Validation of instruments #
Validation of instruments
Concept #
Process of confirming that a measurement tool reliably captures the intended construct. Related terms: psychometrics, content validity. Explanation: Involves assessments of reliability, construct validity, and sensitivity to change. Example: The SF‑36 health survey undergoes validation in a specific disease population before use as a PRO. Practical application: Ensures data quality and regulatory acceptance. Challenges: Time‑consuming, may require cultural adaptation, and occasional re‑validation for new contexts.
Variance #
Variance
Concept #
Measure of dispersion of a continuous variable around its mean; influences sample‑size calculations. Related terms: standard deviation, precision. Explanation: Larger variance requires more participants to detect a given effect size. Example: A high variability in blood pressure readings leads to an increased sample size for a hypertension trial. Practical application: Guides planning of data collection methods to minimize measurement error. Challenges: Accurate estimation of variance during planning can be difficult.
Washout period #
Washout period
Concept #
Interval between treatment phases where no active therapy is given, preventing carry‑over effects. Related terms: crossover design, pharmacokinetic half‑life. Explanation: Duration is based on drug elimination characteristics. Example: A 2‑week washout is required after stopping a short‑acting analgesic before initiating the next treatment in a crossover study. Practical application: Ensures independent assessment of each treatment.
Weighting #
Weighting
Concept #
Statistical technique that assigns different importance to observations, often to correct for unequal probabilities or missing data. Related terms: inverse probability weighting, propensity score.

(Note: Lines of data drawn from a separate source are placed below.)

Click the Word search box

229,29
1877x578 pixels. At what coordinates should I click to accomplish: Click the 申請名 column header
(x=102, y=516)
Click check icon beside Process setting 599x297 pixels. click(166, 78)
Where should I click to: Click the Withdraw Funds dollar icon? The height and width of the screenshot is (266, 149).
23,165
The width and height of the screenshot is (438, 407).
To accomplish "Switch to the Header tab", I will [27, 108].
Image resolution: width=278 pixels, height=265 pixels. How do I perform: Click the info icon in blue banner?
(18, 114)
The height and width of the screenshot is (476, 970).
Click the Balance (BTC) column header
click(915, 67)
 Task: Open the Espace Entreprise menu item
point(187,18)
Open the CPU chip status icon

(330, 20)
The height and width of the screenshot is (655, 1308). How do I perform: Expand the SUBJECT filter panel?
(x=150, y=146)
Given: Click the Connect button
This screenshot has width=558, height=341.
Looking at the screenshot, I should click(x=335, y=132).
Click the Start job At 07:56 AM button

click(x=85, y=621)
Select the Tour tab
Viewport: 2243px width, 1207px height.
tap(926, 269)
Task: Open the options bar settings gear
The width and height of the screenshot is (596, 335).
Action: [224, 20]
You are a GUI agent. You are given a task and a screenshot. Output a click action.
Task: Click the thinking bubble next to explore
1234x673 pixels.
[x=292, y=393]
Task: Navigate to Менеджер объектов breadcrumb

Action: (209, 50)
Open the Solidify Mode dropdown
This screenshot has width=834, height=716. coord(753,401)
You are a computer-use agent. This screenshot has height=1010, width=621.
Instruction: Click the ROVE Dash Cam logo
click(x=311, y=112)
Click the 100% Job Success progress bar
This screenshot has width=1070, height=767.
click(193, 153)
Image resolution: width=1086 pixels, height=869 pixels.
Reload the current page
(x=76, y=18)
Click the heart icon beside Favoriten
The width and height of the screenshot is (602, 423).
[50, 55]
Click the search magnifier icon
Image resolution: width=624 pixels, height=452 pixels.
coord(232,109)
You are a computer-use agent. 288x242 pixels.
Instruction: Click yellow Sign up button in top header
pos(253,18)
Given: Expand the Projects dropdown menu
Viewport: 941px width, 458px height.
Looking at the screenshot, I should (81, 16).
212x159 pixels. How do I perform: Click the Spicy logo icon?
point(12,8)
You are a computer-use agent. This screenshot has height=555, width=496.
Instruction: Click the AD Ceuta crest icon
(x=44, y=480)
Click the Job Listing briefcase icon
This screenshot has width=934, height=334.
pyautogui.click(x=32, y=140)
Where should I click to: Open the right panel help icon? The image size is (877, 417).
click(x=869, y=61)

Explanation: Used in analyses of observational data or to adjust for differential dropout. Example: In a trial with higher attrition in the control arm, inverse probability weighting balances the groups for outcome analysis. Practical application: Improves unbiased estimation when randomization is compromised. Challenges: Requires accurate modeling of dropout mechanisms and can increase variance.
Withdrawal #
Withdrawal
Concept #
Participant’s voluntary decision to leave the trial before completion. Related terms: loss to follow‑up, attrition. Explanation: Must be documented, and reasons recorded for safety monitoring. Example: A participant withdraws due to relocation, and the study team records the event in the case report form. Practical application: Impacts ITT analysis and may affect power. Challenges: High withdrawal rates can bias results and reduce interpretability.
Yield #
Yield
Concept #
Proportion of screened individuals who meet eligibility criteria and are enrolled. Related terms: screening success, recruitment efficiency. Explanation: Calculated as (enrolled / screened) × 100%. Example: A trial reports a 30% yield, meaning three out of ten screened patients are enrolled. Practical application: Helps forecast enrollment timelines and resource allocation. Challenges: Low yield may indicate overly restrictive criteria or inadequate screening processes.
Zero‑inflated model #
Zero‑inflated model
Concept #
Statistical model for count data with excess zeros, combining a binary component and a count component. Related terms: Poisson regression, negative binomial. Explanation: Useful when many participants experience no events (e.G., Seizure counts). Example: A zero‑inflated Poisson model analyzes the number of migraine attacks, accounting for participants with zero attacks. Practical application: Provides more accurate estimates and standard errors. Challenges: Requires sufficient data to estimate both components and careful model selection.